• To do
Output, word for word and without pictures, the lines from the one containing "Given: Click the" through the final line of the listing below.
-- Input material follows --
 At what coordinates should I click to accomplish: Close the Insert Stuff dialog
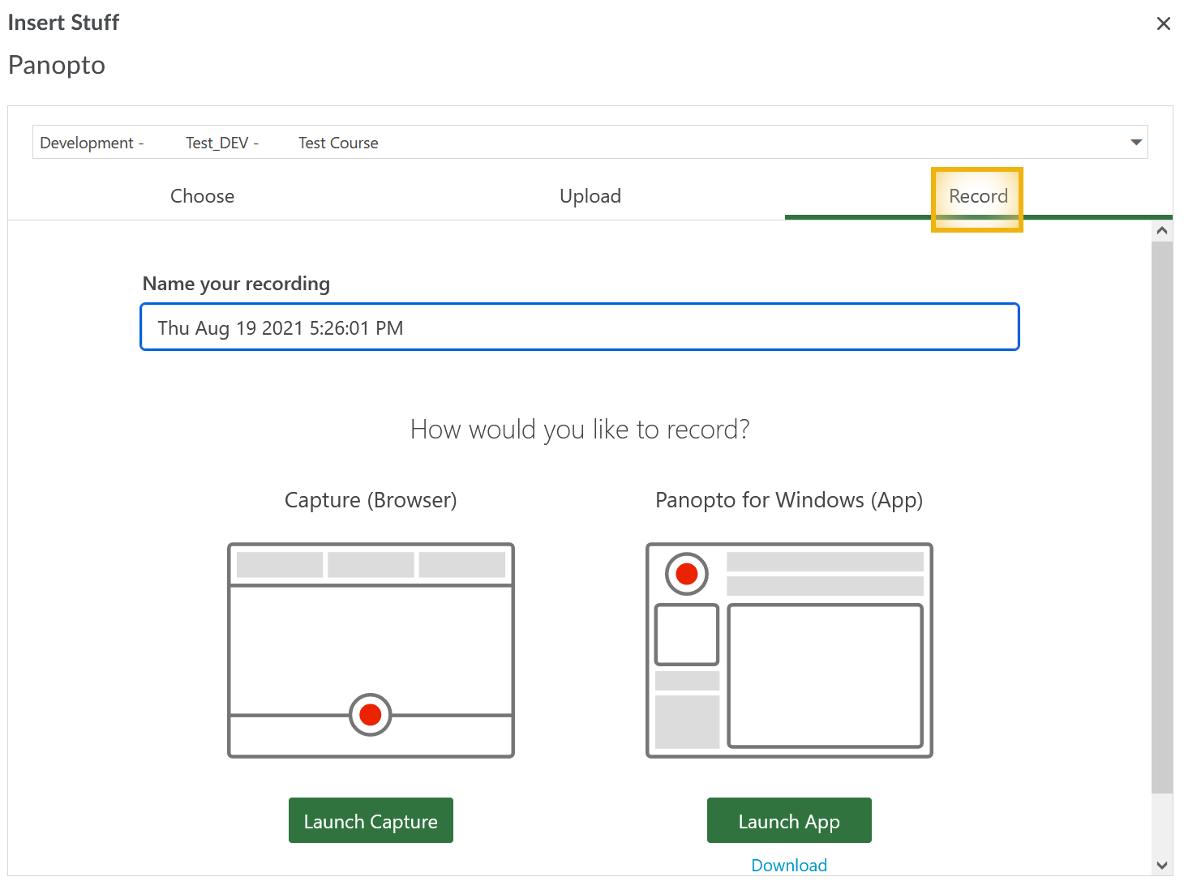[1163, 24]
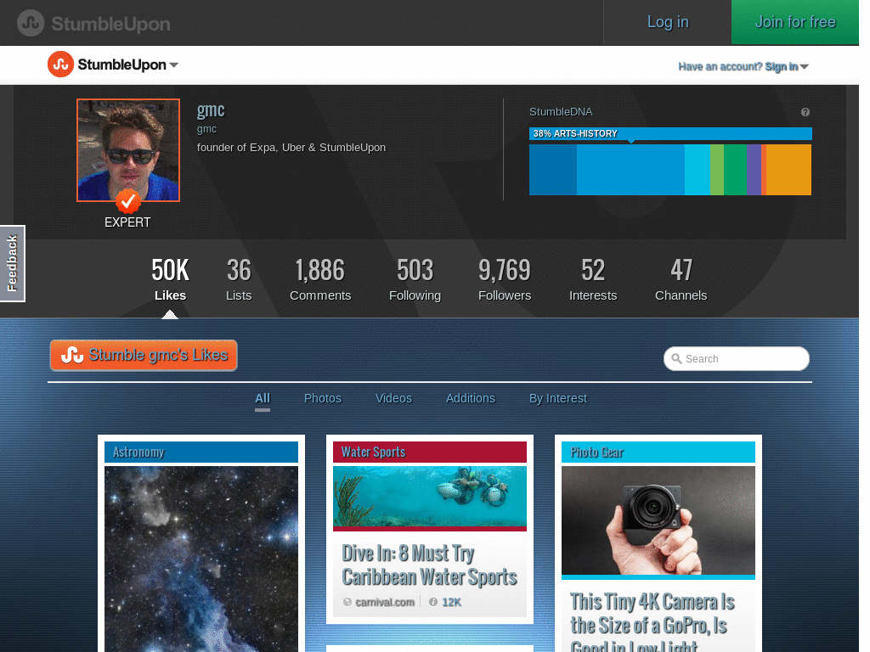Click gmc's profile picture thumbnail
Viewport: 870px width, 652px height.
click(127, 150)
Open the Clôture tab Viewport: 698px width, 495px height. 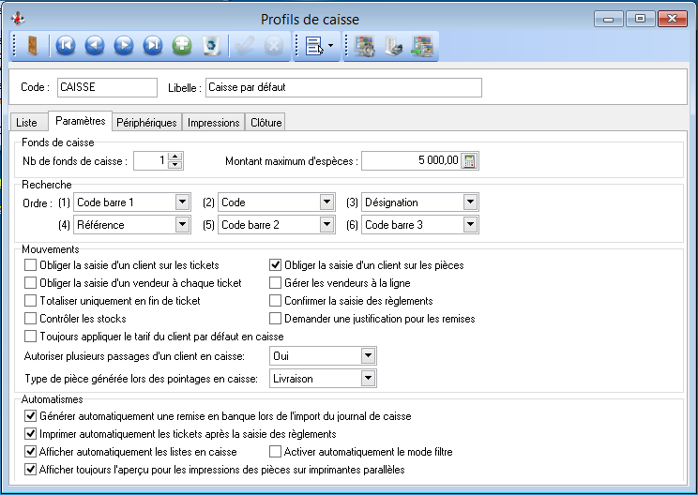[x=266, y=123]
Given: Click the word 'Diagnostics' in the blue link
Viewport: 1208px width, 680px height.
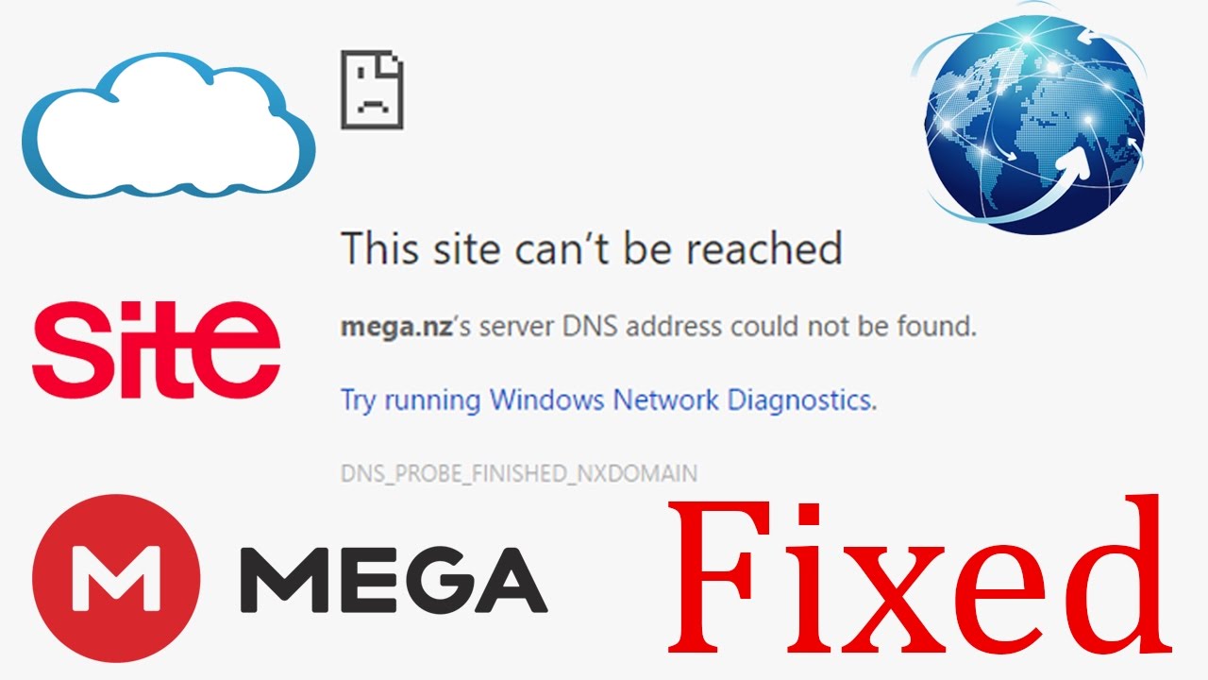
-- Input material concluded --
• Exercise solution
Given: Click the word 'Diagnostics' in the blue link
Viewport: 1208px width, 680px height.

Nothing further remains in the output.